Der Zweite Weltkrieg endete in Andernach am 9. März 1945 mit der Besetzung durch amerikanische Soldaten. Am 10. Mai erhielt Frankreich von den Amerikanern eine eigene Besatzungszone, zu der auch der Regierungsbezirk Koblenz und damit auch der Kreis Mayen und die Stadt Andernach gehörten. Hunger, Rationierung, Schwarzmarkt und "Mundraub" prägten auch in Andernach die ersten Nachkriegsjahre. Allerdings konnte sich die "alte Stadt am großen Strom" bereits in dem Artikel der "Staatszeitung" aus dem Jahre 1952 als eine aufstrebende Kommune präsentieren, die sich langsam zu einem der führenden Umschlagplätze für Bims, Trass und Lavalit entwickelte. Aufgrund der umfassenden baulichen, gesellschaftlichen und politischen Wiederaufbauleistungen innerhalb der Stadt, zog die "Staatszeitung" ein überaus positives Fazit. " In Andernach reichen sich also die historische Vergangenheit und eine der Zukunft aufgeschlossene Gegenwart die Hand. Immer mehr verschwinden trotz der erwähnten Sorgen und der auch hier zutage tretenden Schwierigkeiten die Zerstörungen des zweiten Weltkrieges und die Nachkriegswirkungen. ... Im Schatten der vertrauten historischen Baudenkmäler aber läßt es sich gut leben, ein reizvolles Leben, rege und traulich zugleich. Frohsinn und Gewerbefleiß kennzeichnen den Bürger der Stadt.

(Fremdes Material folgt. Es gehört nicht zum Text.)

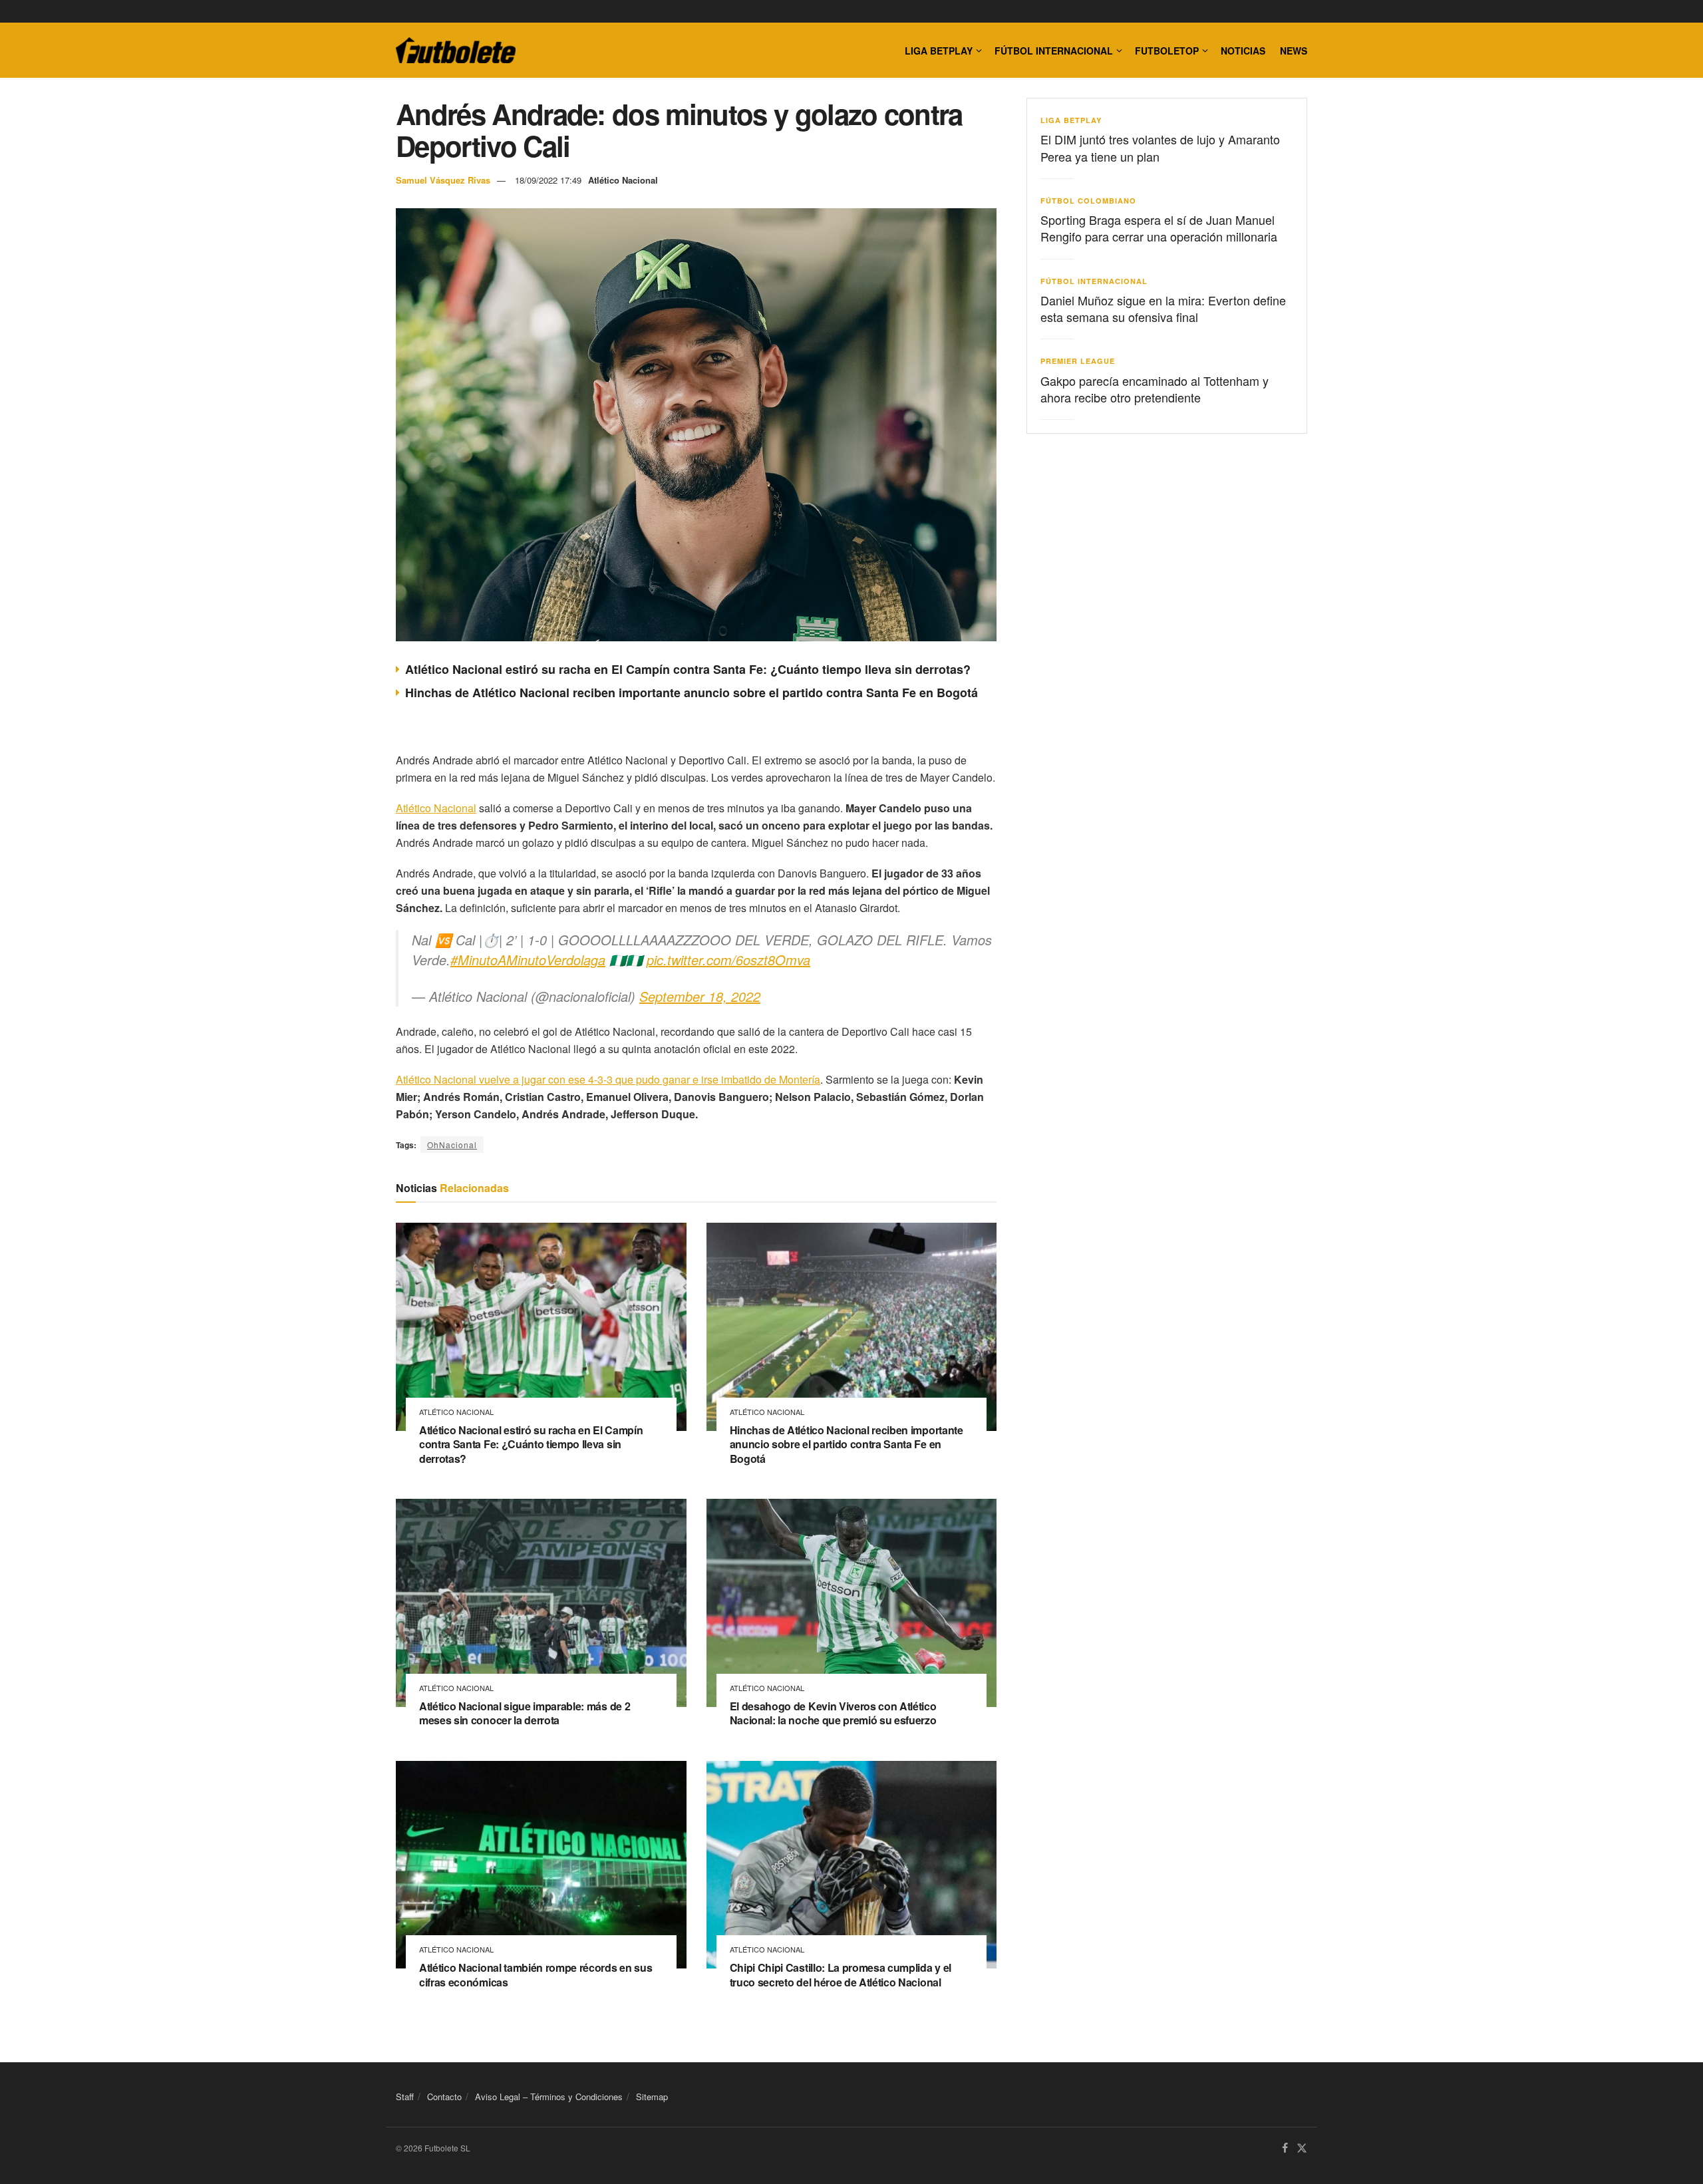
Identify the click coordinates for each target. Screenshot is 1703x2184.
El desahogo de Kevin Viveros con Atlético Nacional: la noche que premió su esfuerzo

Gastlichkeit und Heiterkeit lassen die Fremden gern in ihr verweilen. Andernach ist ebenso stolz auf seine historische Vergangenheit wie zuversichtlich hinsichtlich seines weiteren Aufstiegs. Möge sich immerdar der Wunsch erfüllen, den das alte Stadtsiegel trägt: Gottes Gnad und Allmacht schütze Dich, Stadt Andernach."
Quellen
- LHAKo Bestand 612. Stadt Andernach 1236 - 1945
- LHAKo Bestand 708, Nr. 342.100. Andernach. Allgemeine Ortsbeschreibung und Ortsgeschichte
- LHAKo Bestand 708, Nr. 342.105. Andernach. Vereine und Volksfeste.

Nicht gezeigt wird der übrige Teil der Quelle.